- Opening Delimiter -

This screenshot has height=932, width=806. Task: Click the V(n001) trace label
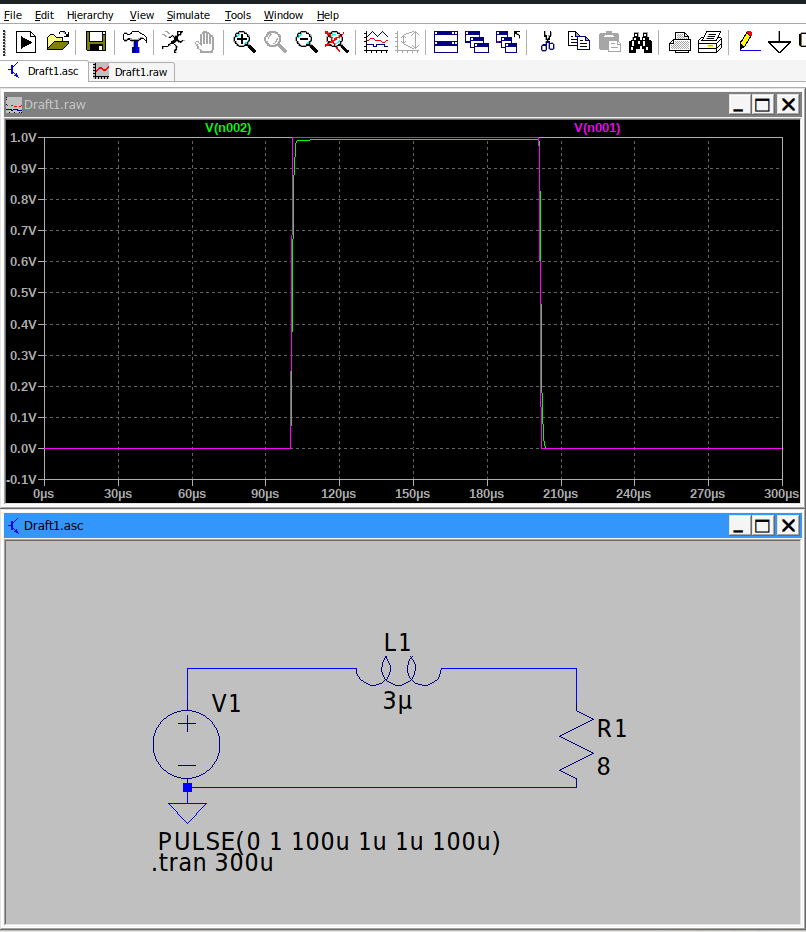[597, 128]
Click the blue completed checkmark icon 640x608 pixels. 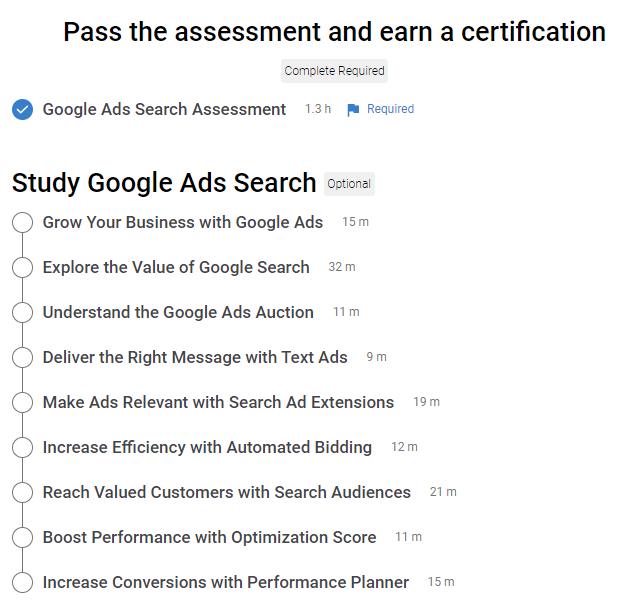coord(22,110)
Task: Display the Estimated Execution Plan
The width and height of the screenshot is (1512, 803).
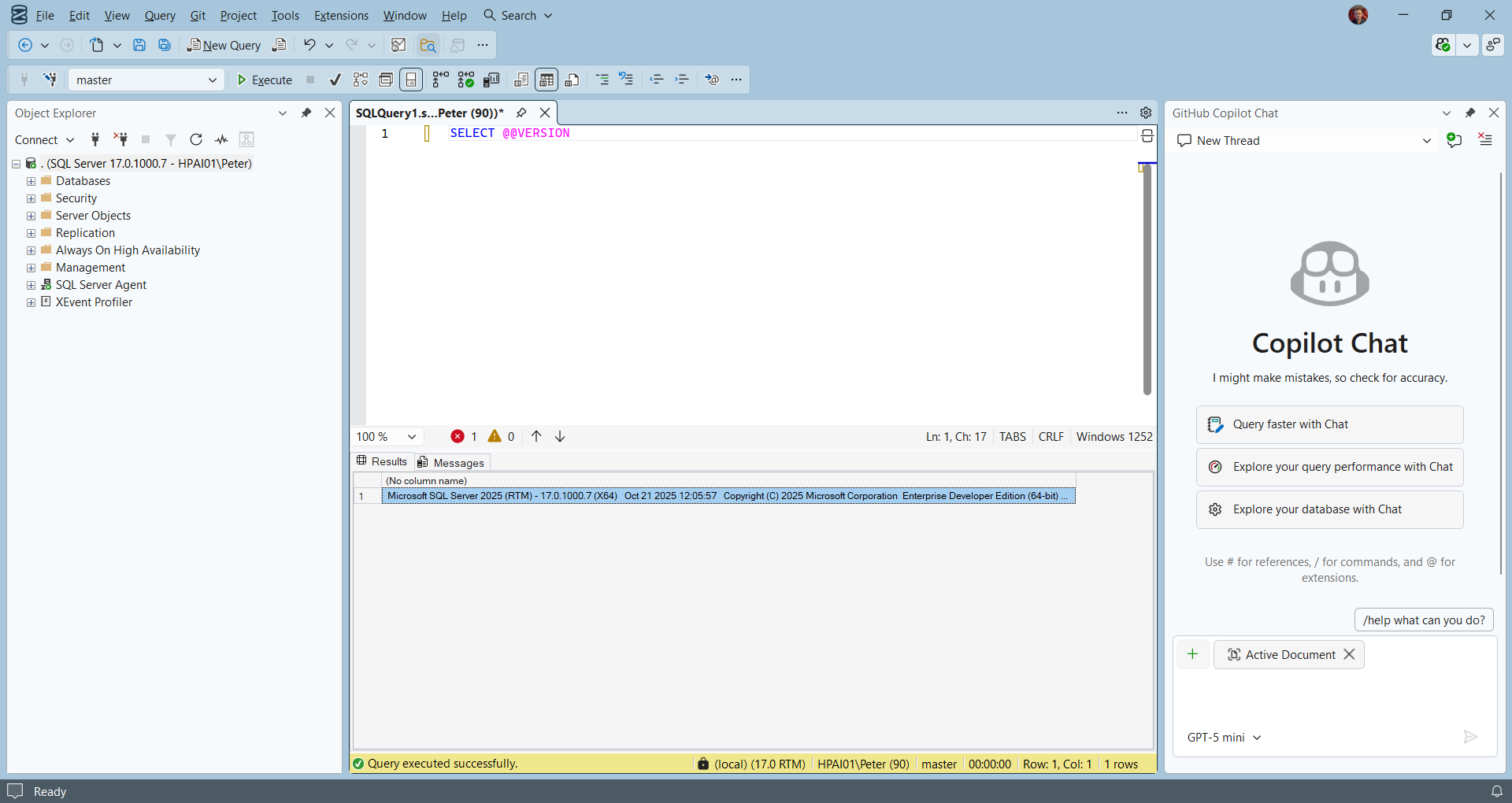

- Closing Delimiter -

(WHAT IS EXPECTED): Output the line containing "Task: Display the Estimated Execution Plan" along with every line after it to the end of the material, exactly as written, but without pictures.

(FINISHED TASK):
Task: Display the Estimated Execution Plan
The width and height of the screenshot is (1512, 803).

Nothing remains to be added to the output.